▸ Task inputs
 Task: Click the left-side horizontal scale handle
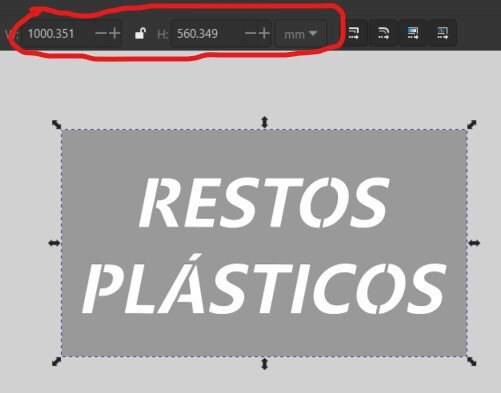pos(54,243)
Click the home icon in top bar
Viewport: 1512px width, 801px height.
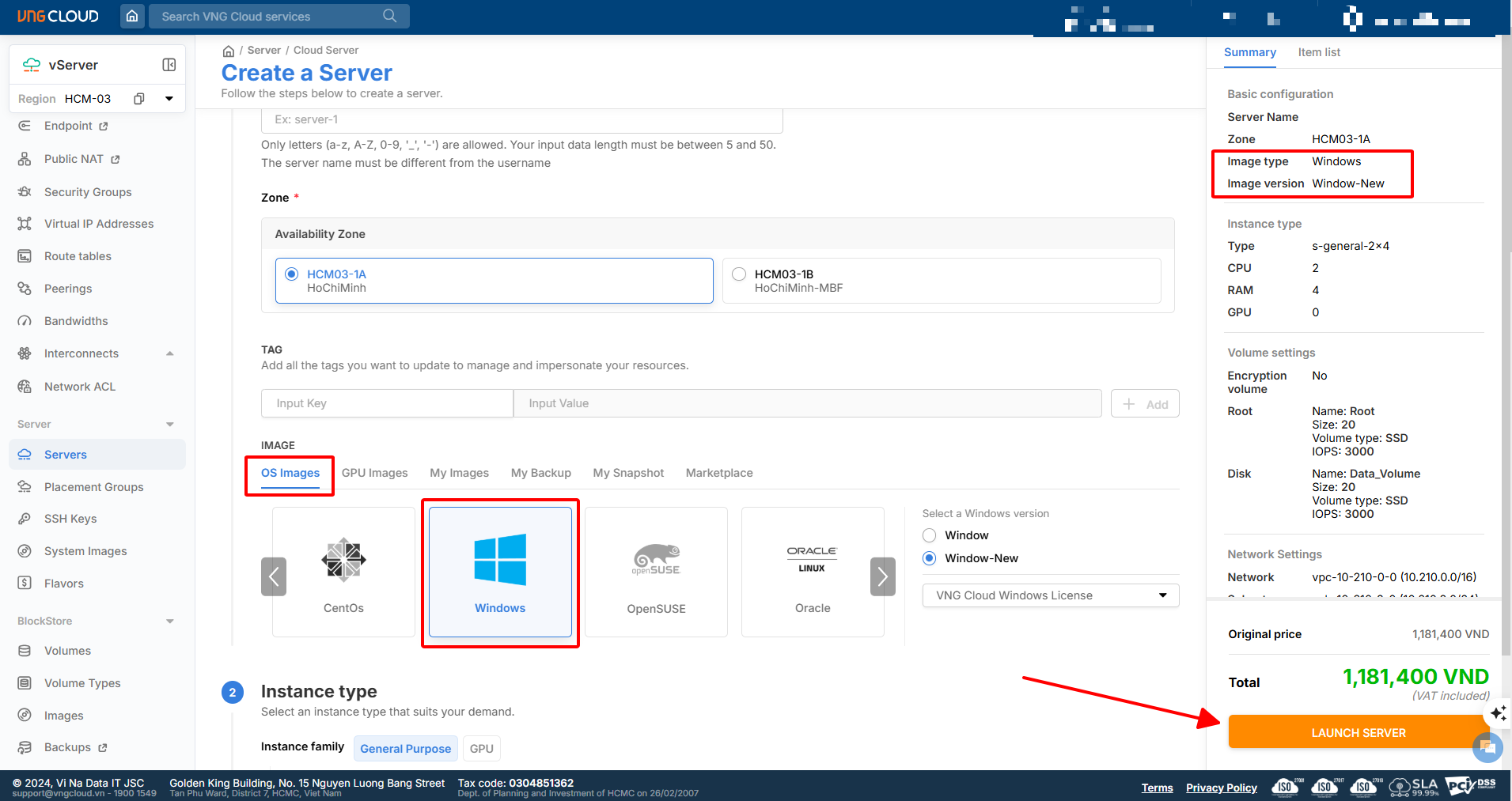pos(132,16)
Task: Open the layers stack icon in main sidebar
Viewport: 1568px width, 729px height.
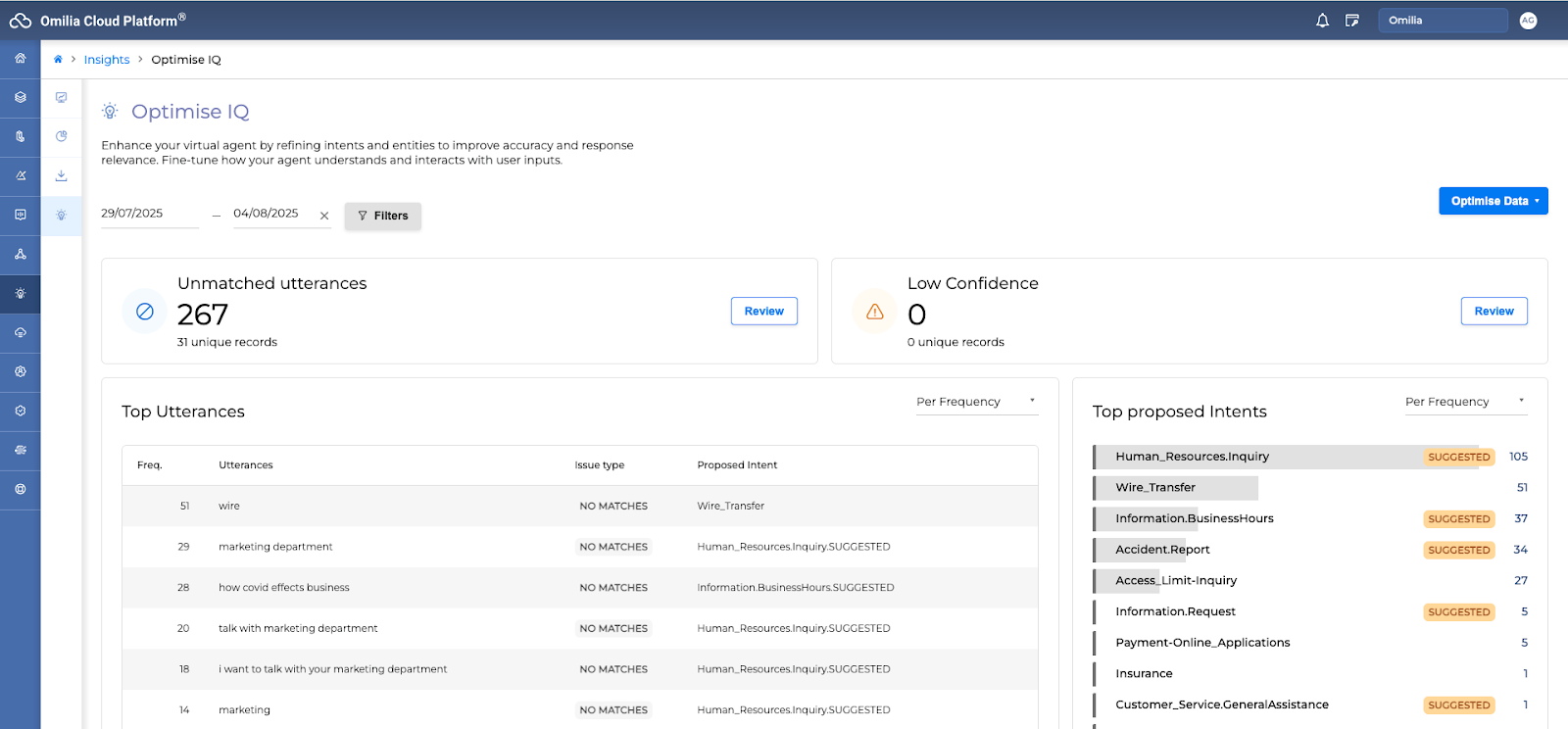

▸ Exercise directions
All the records need to be repeated exactly, with the images dropped.

▸ Solution to this problem
 Task: Click the left-side horizontal scale handle
pos(54,243)
Click the home icon in top bar
Viewport: 1512px width, 801px height.
pos(132,16)
Task: Open the layers stack icon in main sidebar
Viewport: 1568px width, 729px height.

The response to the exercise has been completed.